**EXERCISE DESCRIPTION:** For the data below, restate word for word only the lines from the line containing "You are a computer-use agent. The height" through the line containing "The image size is (723, 543).", both ends included.

[Stored items]

____________

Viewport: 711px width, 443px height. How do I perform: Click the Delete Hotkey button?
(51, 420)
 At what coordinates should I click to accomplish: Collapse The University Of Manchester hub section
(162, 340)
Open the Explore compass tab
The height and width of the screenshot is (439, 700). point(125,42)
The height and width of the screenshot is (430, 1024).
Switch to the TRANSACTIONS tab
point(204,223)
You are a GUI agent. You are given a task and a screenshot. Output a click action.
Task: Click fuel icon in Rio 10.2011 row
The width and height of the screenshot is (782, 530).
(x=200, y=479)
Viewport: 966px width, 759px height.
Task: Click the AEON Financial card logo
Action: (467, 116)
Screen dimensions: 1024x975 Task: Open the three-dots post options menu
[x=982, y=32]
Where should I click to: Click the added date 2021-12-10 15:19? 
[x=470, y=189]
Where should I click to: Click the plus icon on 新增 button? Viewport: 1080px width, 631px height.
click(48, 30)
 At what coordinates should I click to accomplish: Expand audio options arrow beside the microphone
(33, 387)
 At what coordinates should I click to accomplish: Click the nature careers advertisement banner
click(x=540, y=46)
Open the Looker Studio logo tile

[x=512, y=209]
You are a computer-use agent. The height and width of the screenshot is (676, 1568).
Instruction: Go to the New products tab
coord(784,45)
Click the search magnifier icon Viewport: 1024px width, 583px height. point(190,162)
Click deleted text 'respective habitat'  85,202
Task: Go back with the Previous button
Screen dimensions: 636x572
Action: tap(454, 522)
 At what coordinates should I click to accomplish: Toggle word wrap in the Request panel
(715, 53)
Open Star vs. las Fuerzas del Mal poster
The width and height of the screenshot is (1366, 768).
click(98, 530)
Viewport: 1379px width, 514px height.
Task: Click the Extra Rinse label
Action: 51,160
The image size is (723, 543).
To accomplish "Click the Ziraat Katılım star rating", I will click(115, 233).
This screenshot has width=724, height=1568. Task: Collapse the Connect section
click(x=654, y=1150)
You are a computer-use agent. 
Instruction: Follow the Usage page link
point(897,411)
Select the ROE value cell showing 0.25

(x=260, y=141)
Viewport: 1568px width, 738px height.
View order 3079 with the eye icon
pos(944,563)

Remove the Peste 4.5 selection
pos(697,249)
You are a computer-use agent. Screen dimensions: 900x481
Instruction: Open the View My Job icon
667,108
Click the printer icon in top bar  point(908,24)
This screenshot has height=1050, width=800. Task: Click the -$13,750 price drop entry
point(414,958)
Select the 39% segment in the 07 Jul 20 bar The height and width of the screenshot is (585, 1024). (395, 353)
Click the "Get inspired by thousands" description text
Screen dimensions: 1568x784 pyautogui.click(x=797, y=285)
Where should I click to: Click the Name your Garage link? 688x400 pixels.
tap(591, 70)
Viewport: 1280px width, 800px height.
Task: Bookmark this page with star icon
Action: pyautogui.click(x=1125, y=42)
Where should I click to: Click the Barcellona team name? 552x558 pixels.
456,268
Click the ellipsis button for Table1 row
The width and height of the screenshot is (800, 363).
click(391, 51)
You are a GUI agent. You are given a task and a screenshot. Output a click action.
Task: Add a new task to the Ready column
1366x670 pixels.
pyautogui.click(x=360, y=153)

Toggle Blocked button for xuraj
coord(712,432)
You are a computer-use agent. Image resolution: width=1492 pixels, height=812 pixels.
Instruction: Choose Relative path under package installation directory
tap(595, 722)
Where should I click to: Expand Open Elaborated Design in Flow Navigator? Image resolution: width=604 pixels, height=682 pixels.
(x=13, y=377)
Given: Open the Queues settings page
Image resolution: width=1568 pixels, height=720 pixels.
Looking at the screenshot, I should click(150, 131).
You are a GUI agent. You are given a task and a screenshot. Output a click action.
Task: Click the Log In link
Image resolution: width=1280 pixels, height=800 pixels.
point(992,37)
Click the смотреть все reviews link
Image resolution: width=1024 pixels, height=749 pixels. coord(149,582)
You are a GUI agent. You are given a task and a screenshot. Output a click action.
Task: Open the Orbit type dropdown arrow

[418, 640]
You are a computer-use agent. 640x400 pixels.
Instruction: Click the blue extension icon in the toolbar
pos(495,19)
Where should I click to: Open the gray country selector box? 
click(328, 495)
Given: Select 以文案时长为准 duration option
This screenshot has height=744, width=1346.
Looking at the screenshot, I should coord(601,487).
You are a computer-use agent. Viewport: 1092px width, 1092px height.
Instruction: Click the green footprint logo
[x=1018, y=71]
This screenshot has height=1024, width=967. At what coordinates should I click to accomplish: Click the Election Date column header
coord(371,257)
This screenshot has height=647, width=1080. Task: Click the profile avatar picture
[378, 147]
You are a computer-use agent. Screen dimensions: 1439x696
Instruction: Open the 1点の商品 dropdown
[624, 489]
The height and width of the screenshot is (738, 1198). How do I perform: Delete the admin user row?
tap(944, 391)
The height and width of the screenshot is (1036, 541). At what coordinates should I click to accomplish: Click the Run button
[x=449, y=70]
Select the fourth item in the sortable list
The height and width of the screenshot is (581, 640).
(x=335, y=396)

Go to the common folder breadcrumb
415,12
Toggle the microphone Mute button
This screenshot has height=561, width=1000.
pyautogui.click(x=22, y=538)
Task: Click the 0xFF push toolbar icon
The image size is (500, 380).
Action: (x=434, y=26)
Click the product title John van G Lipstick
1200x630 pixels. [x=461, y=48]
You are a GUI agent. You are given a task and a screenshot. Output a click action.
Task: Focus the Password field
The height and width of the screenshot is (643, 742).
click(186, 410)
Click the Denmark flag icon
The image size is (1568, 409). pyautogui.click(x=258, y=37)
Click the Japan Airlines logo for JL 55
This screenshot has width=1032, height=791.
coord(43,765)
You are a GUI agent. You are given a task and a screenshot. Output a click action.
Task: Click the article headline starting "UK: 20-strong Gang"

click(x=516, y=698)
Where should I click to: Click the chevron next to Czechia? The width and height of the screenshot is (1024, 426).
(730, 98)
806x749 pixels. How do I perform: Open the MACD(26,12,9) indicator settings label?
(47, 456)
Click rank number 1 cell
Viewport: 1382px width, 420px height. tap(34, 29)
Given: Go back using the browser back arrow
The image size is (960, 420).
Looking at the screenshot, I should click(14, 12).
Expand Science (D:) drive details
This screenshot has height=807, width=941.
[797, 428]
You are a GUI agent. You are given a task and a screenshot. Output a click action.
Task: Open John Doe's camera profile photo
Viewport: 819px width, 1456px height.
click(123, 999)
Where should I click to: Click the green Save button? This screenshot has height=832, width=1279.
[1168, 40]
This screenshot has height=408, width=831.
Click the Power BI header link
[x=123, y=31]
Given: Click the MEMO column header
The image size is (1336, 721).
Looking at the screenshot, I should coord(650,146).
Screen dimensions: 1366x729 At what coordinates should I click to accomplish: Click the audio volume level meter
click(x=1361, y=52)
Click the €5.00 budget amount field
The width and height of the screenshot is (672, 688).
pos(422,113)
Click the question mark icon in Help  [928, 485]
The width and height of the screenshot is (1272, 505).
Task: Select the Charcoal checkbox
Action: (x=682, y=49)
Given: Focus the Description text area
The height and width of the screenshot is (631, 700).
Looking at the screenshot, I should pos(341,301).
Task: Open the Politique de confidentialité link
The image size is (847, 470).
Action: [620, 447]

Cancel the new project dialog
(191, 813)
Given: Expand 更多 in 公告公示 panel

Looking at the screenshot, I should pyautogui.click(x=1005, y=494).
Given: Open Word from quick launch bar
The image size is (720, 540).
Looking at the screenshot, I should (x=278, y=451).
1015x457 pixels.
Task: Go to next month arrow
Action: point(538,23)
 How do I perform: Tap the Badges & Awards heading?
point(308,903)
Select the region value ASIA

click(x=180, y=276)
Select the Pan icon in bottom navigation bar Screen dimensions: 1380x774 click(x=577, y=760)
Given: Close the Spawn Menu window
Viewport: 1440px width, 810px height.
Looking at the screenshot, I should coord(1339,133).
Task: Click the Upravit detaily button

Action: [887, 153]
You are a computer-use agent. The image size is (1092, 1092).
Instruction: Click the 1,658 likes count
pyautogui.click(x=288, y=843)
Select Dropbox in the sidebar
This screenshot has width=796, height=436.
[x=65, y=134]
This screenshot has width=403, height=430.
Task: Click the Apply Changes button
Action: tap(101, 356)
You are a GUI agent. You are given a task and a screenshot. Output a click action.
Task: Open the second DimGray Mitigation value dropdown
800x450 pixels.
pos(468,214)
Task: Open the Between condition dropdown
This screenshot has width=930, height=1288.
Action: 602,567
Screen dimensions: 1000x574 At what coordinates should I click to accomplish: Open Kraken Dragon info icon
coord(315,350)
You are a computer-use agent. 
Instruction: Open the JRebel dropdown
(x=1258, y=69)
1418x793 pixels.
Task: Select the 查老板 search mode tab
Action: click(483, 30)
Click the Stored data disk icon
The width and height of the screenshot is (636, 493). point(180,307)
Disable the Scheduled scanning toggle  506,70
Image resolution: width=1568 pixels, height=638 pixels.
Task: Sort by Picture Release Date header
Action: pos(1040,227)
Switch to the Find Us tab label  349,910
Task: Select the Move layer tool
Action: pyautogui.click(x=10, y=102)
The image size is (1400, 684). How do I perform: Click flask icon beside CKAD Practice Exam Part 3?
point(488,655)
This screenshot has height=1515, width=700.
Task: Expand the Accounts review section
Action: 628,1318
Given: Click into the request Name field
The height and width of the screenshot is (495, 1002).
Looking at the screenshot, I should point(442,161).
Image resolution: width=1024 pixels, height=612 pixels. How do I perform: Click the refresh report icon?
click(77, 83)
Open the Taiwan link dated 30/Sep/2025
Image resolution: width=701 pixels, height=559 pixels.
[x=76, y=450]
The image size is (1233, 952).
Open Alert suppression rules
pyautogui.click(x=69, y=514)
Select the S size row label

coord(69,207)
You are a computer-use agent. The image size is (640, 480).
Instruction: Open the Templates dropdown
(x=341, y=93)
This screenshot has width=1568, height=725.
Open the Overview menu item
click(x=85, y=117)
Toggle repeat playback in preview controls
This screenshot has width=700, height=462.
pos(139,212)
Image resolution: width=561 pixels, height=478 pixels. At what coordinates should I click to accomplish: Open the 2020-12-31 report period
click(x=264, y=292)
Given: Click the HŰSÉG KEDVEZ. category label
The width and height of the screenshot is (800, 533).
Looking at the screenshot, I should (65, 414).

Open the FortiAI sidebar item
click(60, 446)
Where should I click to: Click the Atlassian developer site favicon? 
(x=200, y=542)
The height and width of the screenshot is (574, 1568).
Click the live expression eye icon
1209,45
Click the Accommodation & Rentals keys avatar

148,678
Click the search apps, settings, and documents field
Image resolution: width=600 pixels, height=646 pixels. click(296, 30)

____________

**ANSWER TO THIS PROBLEM:**
You are a computer-use agent. The height and width of the screenshot is (676, 1568).
Instruction: Go to the New products tab
coord(784,45)
Click the search magnifier icon Viewport: 1024px width, 583px height. point(190,162)
Click deleted text 'respective habitat'  85,202
Task: Go back with the Previous button
Screen dimensions: 636x572
Action: tap(454, 522)
 At what coordinates should I click to accomplish: Toggle word wrap in the Request panel
(715, 53)
Open Star vs. las Fuerzas del Mal poster
The width and height of the screenshot is (1366, 768).
click(98, 530)
Viewport: 1379px width, 514px height.
Task: Click the Extra Rinse label
Action: 51,160
The image size is (723, 543).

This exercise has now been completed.